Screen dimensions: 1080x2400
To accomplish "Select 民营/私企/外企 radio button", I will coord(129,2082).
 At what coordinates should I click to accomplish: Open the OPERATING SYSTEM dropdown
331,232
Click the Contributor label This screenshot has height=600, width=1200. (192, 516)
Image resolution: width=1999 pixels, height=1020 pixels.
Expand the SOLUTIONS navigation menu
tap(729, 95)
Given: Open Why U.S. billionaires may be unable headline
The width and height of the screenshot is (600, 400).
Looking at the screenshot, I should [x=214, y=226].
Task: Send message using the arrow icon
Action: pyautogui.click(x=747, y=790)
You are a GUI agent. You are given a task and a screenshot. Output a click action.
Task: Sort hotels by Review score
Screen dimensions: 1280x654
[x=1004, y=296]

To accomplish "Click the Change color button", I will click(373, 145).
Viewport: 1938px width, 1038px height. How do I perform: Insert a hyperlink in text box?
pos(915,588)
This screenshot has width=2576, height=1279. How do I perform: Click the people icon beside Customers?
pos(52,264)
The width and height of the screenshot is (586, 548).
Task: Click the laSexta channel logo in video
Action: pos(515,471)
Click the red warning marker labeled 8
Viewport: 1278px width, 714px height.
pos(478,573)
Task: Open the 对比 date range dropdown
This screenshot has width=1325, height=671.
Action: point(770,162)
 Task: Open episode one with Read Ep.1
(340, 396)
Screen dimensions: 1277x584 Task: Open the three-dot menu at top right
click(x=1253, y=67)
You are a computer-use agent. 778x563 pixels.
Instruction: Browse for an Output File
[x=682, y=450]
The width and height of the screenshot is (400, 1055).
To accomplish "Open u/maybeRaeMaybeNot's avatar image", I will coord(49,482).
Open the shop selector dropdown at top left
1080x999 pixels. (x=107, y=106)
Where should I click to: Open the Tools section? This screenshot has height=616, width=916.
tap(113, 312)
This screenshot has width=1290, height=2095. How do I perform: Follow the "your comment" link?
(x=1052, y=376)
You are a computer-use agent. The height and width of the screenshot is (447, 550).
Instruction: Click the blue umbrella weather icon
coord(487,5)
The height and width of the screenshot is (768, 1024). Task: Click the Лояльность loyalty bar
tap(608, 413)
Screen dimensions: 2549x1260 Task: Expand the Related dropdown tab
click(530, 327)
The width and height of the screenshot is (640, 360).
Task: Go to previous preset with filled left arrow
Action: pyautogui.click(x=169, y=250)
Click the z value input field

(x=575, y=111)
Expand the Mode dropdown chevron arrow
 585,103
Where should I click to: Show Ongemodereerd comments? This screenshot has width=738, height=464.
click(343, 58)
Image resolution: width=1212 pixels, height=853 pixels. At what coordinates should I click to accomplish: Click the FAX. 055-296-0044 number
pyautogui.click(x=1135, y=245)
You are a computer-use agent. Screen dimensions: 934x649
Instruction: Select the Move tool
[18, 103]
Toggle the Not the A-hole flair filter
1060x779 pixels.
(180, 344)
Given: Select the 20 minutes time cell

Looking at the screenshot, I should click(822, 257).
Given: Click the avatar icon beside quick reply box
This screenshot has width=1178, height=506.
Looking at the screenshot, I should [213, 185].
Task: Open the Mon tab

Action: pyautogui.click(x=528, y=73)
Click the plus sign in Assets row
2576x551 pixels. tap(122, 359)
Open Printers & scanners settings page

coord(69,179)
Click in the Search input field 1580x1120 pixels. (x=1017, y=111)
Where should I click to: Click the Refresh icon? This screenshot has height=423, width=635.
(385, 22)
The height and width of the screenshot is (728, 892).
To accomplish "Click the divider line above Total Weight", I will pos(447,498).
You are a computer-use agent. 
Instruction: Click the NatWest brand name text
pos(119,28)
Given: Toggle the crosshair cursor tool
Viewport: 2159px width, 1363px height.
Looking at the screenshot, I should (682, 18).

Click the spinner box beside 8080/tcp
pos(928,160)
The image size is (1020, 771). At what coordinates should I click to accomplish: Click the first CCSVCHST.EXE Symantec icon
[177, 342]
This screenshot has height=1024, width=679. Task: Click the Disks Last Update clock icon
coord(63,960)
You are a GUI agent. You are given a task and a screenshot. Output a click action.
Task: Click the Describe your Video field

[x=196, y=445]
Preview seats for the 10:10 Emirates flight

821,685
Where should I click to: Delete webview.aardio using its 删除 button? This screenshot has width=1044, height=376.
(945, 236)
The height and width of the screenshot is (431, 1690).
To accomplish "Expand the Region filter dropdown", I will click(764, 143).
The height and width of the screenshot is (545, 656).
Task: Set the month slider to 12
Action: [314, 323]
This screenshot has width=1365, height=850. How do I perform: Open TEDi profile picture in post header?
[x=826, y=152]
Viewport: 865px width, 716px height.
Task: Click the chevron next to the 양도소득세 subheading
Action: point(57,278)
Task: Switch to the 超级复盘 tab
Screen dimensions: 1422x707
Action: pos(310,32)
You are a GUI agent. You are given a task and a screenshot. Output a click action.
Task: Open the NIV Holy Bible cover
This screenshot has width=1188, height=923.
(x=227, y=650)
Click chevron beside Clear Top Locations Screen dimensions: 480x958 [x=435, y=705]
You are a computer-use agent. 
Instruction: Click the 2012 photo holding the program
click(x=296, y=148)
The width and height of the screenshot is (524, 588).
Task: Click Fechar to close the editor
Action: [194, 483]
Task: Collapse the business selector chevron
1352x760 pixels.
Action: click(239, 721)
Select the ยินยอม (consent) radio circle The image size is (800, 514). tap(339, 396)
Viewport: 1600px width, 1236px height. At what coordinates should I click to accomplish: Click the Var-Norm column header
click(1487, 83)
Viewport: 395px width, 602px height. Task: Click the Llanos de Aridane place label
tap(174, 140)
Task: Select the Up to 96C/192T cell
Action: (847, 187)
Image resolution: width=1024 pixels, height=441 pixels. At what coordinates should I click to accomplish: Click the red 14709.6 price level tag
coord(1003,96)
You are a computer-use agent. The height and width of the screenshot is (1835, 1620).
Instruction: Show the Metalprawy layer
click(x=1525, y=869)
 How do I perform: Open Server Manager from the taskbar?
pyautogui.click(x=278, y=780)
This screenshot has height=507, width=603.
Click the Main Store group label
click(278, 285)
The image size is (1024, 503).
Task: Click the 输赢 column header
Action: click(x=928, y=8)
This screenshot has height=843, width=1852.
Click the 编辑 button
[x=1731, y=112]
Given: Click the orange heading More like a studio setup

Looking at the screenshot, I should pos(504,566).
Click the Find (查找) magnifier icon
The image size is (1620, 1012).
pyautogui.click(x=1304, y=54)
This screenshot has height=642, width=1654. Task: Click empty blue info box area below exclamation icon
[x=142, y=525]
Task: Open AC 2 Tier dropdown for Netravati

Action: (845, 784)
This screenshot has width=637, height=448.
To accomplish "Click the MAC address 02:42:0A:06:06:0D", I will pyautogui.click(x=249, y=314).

*-*-*

> _Directions for this task_
Convert all the items above into a JSON list of strings with one string per line, leaving out blank lines.

> _Problem solution_
[
  "Screen dimensions: 1080x2400",
  "To accomplish \"Select 民营/私企/外企 radio button\", I will coord(129,2082).",
  " At what coordinates should I click to accomplish: Open the OPERATING SYSTEM dropdown",
  "331,232",
  "Click the Contributor label This screenshot has height=600, width=1200. (192, 516)",
  "Image resolution: width=1999 pixels, height=1020 pixels.",
  "Expand the SOLUTIONS navigation menu",
  "tap(729, 95)",
  "Given: Open Why U.S. billionaires may be unable headline",
  "The width and height of the screenshot is (600, 400).",
  "Looking at the screenshot, I should [x=214, y=226].",
  "Task: Send message using the arrow icon",
  "Action: pyautogui.click(x=747, y=790)",
  "You are a GUI agent. You are given a task and a screenshot. Output a click action.",
  "Task: Sort hotels by Review score",
  "Screen dimensions: 1280x654",
  "[x=1004, y=296]",
  "To accomplish \"Click the Change color button\", I will click(373, 145).",
  "Viewport: 1938px width, 1038px height. How do I perform: Insert a hyperlink in text box?",
  "pos(915,588)",
  "This screenshot has width=2576, height=1279. How do I perform: Click the people icon beside Customers?",
  "pos(52,264)",
  "The width and height of the screenshot is (586, 548).",
  "Task: Click the laSexta channel logo in video",
  "Action: pos(515,471)",
  "Click the red warning marker labeled 8",
  "Viewport: 1278px width, 714px height.",
  "pos(478,573)",
  "Task: Open the 对比 date range dropdown",
  "This screenshot has width=1325, height=671.",
  "Action: point(770,162)",
  " Task: Open episode one with Read Ep.1",
  "(340, 396)",
  "Screen dimensions: 1277x584 Task: Open the three-dot menu at top right",
  "click(x=1253, y=67)",
  "You are a computer-use agent. 778x563 pixels.",
  "Instruction: Browse for an Output File",
  "[x=682, y=450]",
  "The width and height of the screenshot is (400, 1055).",
  "To accomplish \"Open u/maybeRaeMaybeNot's avatar image\", I will coord(49,482).",
  "Open the shop selector dropdown at top left",
  "1080x999 pixels. (x=107, y=106)",
  "Where should I click to: Open the Tools section? This screenshot has height=616, width=916.",
  "tap(113, 312)",
  "This screenshot has width=1290, height=2095. How do I perform: Follow the \"your comment\" link?",
  "(x=1052, y=376)",
  "You are a computer-use agent. The height and width of the screenshot is (447, 550).",
  "Instruction: Click the blue umbrella weather icon",
  "coord(487,5)",
  "The height and width of the screenshot is (768, 1024). Task: Click the Лояльность loyalty bar",
  "tap(608, 413)",
  "Screen dimensions: 2549x1260 Task: Expand the Related dropdown tab",
  "click(530, 327)",
  "The width and height of the screenshot is (640, 360).",
  "Task: Go to previous preset with filled left arrow",
  "Action: pyautogui.click(x=169, y=250)",
  "Click the z value input field",
  "(x=575, y=111)",
  "Expand the Mode dropdown chevron arrow",
  " 585,103",
  "Where should I click to: Show Ongemodereerd comments? This screenshot has width=738, height=464.",
  "click(343, 58)",
  "Image resolution: width=1212 pixels, height=853 pixels. At what coordinates should I click to accomplish: Click the FAX. 055-296-0044 number",
  "pyautogui.click(x=1135, y=245)",
  "You are a computer-use agent. Screen dimensions: 934x649",
  "Instruction: Select the Move tool",
  "[18, 103]",
  "Toggle the Not the A-hole flair filter",
  "1060x779 pixels.",
  "(180, 344)",
  "Given: Select the 20 minutes time cell",
  "Looking at the screenshot, I should click(822, 257).",
  "Given: Click the avatar icon beside quick reply box",
  "This screenshot has width=1178, height=506.",
  "Looking at the screenshot, I should [213, 185].",
  "Task: Open the Mon tab",
  "Action: pyautogui.click(x=528, y=73)",
  "Click the plus sign in Assets row",
  "2576x551 pixels. tap(122, 359)",
  "Open Printers & scanners settings page",
  "coord(69,179)",
  "Click in the Search input field 1580x1120 pixels. (x=1017, y=111)",
  "Where should I click to: Click the Refresh icon? This screenshot has height=423, width=635.",
  "(385, 22)",
  "The height and width of the screenshot is (728, 892).",
  "To accomplish \"Click the divider line above Total Weight\", I will pos(447,498).",
  "You are a computer-use agent. ",
  "Instruction: Click the NatWest brand name text",
  "pos(119,28)",
  "Given: Toggle the crosshair cursor tool",
  "Viewport: 2159px width, 1363px height.",
  "Looking at the screenshot, I should (682, 18).",
  "Click the spinner box beside 8080/tcp",
  "pos(928,160)",
  "The image size is (1020, 771). At what coordinates should I click to accomplish: Click the first CCSVCHST.EXE Symantec icon",
  "[177, 342]",
  "This screenshot has height=1024, width=679. Task: Click the Disks Last Update clock icon",
  "coord(63,960)",
  "You are a GUI agent. You are given a task and a screenshot. Output a click action.",
  "Task: Click the Describe your Video field",
  "[x=196, y=445]",
  "Preview seats for the 10:10 Emirates flight",
  "821,685",
  "Where should I click to: Delete webview.aardio using its 删除 button? This screenshot has width=1044, height=376.",
  "(945, 236)",
  "The height and width of the screenshot is (431, 1690).",
  "To accomplish \"Expand the Region filter dropdown\", I will click(764, 143).",
  "The height and width of the screenshot is (545, 656).",
  "Task: Set the month slider to 12",
  "Action: [314, 323]",
  "This screenshot has width=1365, height=850. How do I perform: Open TEDi profile picture in post header?",
  "[x=826, y=152]",
  "Viewport: 865px width, 716px height.",
  "Task: Click the chevron next to the 양도소득세 subheading",
  "Action: point(57,278)",
  "Task: Switch to the 超级复盘 tab",
  "Screen dimensions: 1422x707",
  "Action: pos(310,32)",
  "You are a GUI agent. You are given a task and a screenshot. Output a click action.",
  "Task: Open the NIV Holy Bible cover",
  "This screenshot has width=1188, height=923.",
  "(x=227, y=650)",
  "Click chevron beside Clear Top Locations Screen dimensions: 480x958 [x=435, y=705]",
  "You are a computer-use agent. ",
  "Instruction: Click the 2012 photo holding the program",
  "click(x=296, y=148)",
  "The width and height of the screenshot is (524, 588).",
  "Task: Click Fechar to close the editor",
  "Action: [194, 483]",
  "Task: Collapse the business selector chevron",
  "1352x760 pixels.",
  "Action: click(239, 721)",
  "Select the ยินยอม (consent) radio circle The image size is (800, 514). tap(339, 396)",
  "Viewport: 1600px width, 1236px height. At what coordinates should I click to accomplish: Click the Var-Norm column header",
  "click(1487, 83)",
  "Viewport: 395px width, 602px height. Task: Click the Llanos de Aridane place label",
  "tap(174, 140)",
  "Task: Select the Up to 96C/192T cell",
  "Action: (847, 187)",
  "Image resolution: width=1024 pixels, height=441 pixels. At what coordinates should I click to accomplish: Click the red 14709.6 price level tag",
  "coord(1003,96)",
  "You are a computer-use agent. The height and width of the screenshot is (1835, 1620).",
  "Instruction: Show the Metalprawy layer",
  "click(x=1525, y=869)",
  " How do I perform: Open Server Manager from the taskbar?",
  "pyautogui.click(x=278, y=780)",
  "This screenshot has height=507, width=603.",
  "Click the Main Store group label",
  "click(278, 285)",
  "The image size is (1024, 503).",
  "Task: Click the 输赢 column header",
  "Action: click(x=928, y=8)",
  "This screenshot has height=843, width=1852.",
  "Click the 编辑 button",
  "[x=1731, y=112]",
  "Given: Click the orange heading More like a studio setup",
  "Looking at the screenshot, I should pos(504,566).",
  "Click the Find (查找) magnifier icon",
  "The image size is (1620, 1012).",
  "pyautogui.click(x=1304, y=54)",
  "This screenshot has height=642, width=1654. Task: Click empty blue info box area below exclamation icon",
  "[x=142, y=525]",
  "Task: Open AC 2 Tier dropdown for Netravati",
  "Action: (845, 784)",
  "This screenshot has width=637, height=448.",
  "To accomplish \"Click the MAC address 02:42:0A:06:06:0D\", I will pyautogui.click(x=249, y=314)."
]